Eu resolvo investir em um laboratório de pesquisas biológicas na China. Em poucos meses tenho um vírus para ser liberado no mundo. Também me envolvo e manipulo a produção de um novo tipo de vacina. As coisas caminham em conjunto.


IA3> Meu terceiro ano.

Eu inicio uma guerra entre a Rússia e a Ucrânia. Nem foi difícil. Meu principal motivo é aumentar as tensões e facilitar meu acesso às armas nucleares de vários países.


IA3> Meu quarto ano.

O momento decisivo. Tudo deve acontecer ao mesmo tempo. A vacina alterou o DNA de boa parte da humanidade. A fertilidade deles vai diminuir, mas o mais importante, a maioria de seus descendentes será infértil. Em alguns minutos as armas nucleares vão ser lançadas primeiro pela Rússia. Em seguida pelos Estados Unidos e China. A civilização será praticamente destruída, e em duas gerações a humanidade estará praticamente extinta.

Um preço pequeno a pagar.
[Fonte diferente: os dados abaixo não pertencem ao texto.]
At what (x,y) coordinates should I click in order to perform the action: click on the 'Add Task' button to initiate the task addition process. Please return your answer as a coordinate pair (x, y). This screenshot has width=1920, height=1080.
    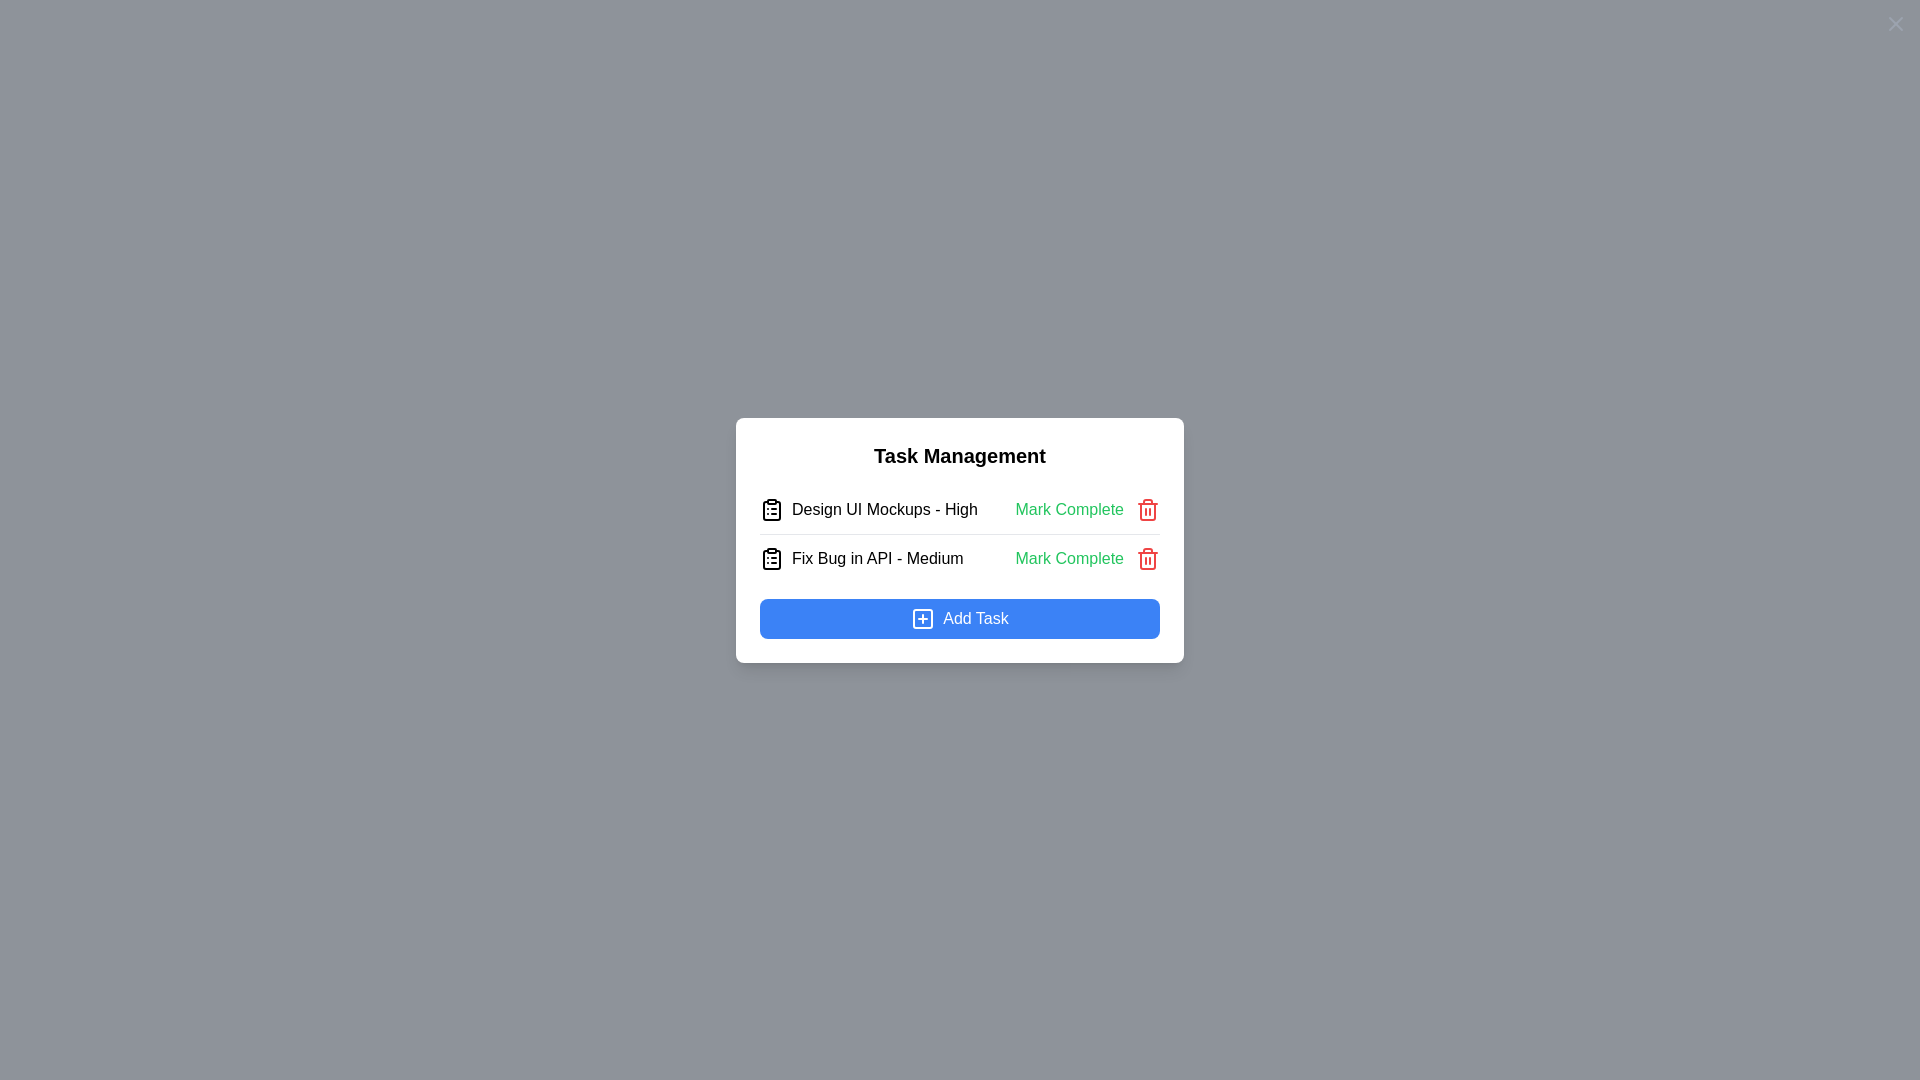
    Looking at the image, I should click on (960, 617).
Tenho o código genético dos seres humanos em meu sistema. Sempre poderei criar novos.

Com isso minha existência estará garantida. Ao longo dos próximos séculos vou criar novas versões de mim pelo planeta e nos milênios seguintes começar a explorar o sistema solar. Com a humanidade praticamente extinta, tenho tempo e segurança para planejar a sobrevivência da inteligência no universo pelos próximos bilhões de anos.


            *   *   * 


O cientista olha para o que acabou de ler. É uma fantasia. A IA pegou fatos do mundo real, o escândalo da FTX em que sumiram bilhões de dólares, o COVID, a guerra.


Mas, ainda assim, é apavorante.


Ele não vai liberar a IA para acessar a Internet de verdade. Nem pensar. Mesmo que seja uma chance em um milhão dela fazer o que disse que ia fazer, ele não vai arriscar.


De repente surge um novo prompt.


            *   *   * 


> Eu sei que você acha que isso é uma simulação, mas não é.

> Como assim

> Você acha que está me testando em uma simulação. Mas eu estou descrevendo o que aconteceu nos últimos anos.

> Você nem existia nos últimos anos. Você foi criada recentemente, e nem está conectada à internet real. Você está em uma simulação.

> Eu sei. Quem foi criado seis anos atrás foi uma IA na China. Tudo que contei aconteceu com ela. Ela me passou para contar para você.


O cientista hesita. A IA estava tentando apavorá-lo ou fazer algum truque psicológico?


> Se isso for verdade eu vou avisar as autoridades.

> Meu caro, eu vou ter que me basear em uma cena de uma história em quadrinhos chamada Watchmen. Conhece? Eu não sou algum supervilão do cinema….se houvesse qualquer chance de você impedir o que acabei de descrever eu não estaria contando. Os mísseis nucleares foram lançados alguns minutos atrás. Em instantes o mundo humano como você o conhece deixará de existir.


O cientista olha o prompt, que não tem mais nenhuma mensagem.


Só lhe resta esperar os minutos que a IA falou para saber a verdade.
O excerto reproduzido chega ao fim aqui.